[Given request]: Starting at the line that contains "will click(x=312, y=385)." and ending after the line that contains "This screenshot has", write those lines out again with "arrow" swapped for "icon" and nothing else altered.

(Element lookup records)
┄┄┄┄┄┄
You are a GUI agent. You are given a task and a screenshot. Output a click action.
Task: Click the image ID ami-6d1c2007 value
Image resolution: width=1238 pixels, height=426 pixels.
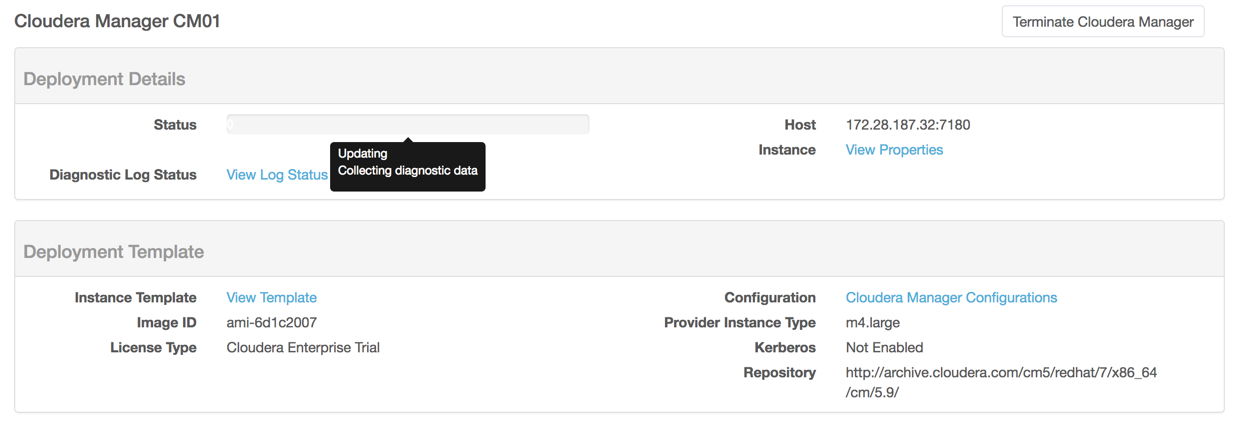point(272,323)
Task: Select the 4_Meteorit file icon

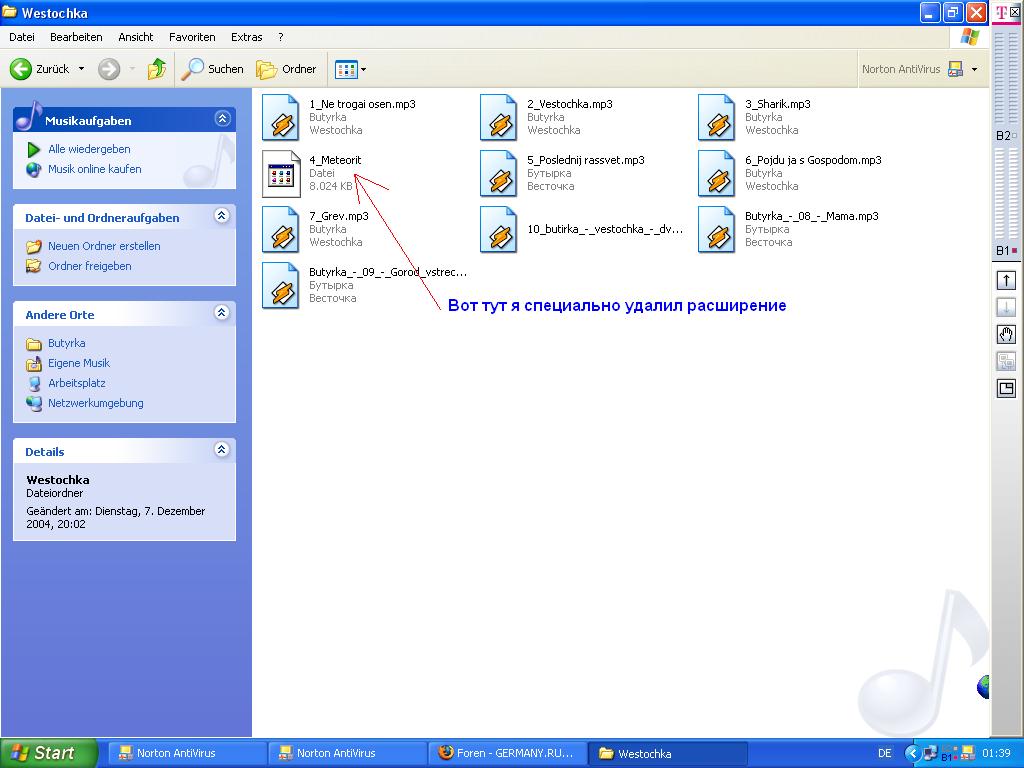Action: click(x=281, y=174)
┄┄┄┄┄┄
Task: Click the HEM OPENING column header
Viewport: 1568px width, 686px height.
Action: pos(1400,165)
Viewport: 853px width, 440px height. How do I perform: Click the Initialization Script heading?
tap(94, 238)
┄┄┄┄┄┄
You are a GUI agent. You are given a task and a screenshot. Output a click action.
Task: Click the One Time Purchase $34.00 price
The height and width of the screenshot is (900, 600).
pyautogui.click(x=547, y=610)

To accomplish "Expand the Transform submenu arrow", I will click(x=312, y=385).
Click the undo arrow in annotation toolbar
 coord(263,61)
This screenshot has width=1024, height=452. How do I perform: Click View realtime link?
┄┄┄┄┄┄
[Solution to the exercise]:
To accomplish "Expand the Transform submenu icon", I will click(x=312, y=385).
Click the undo icon in annotation toolbar
 coord(263,61)
This screenshot has width=1024, height=452. How do I perform: Click View realtime link?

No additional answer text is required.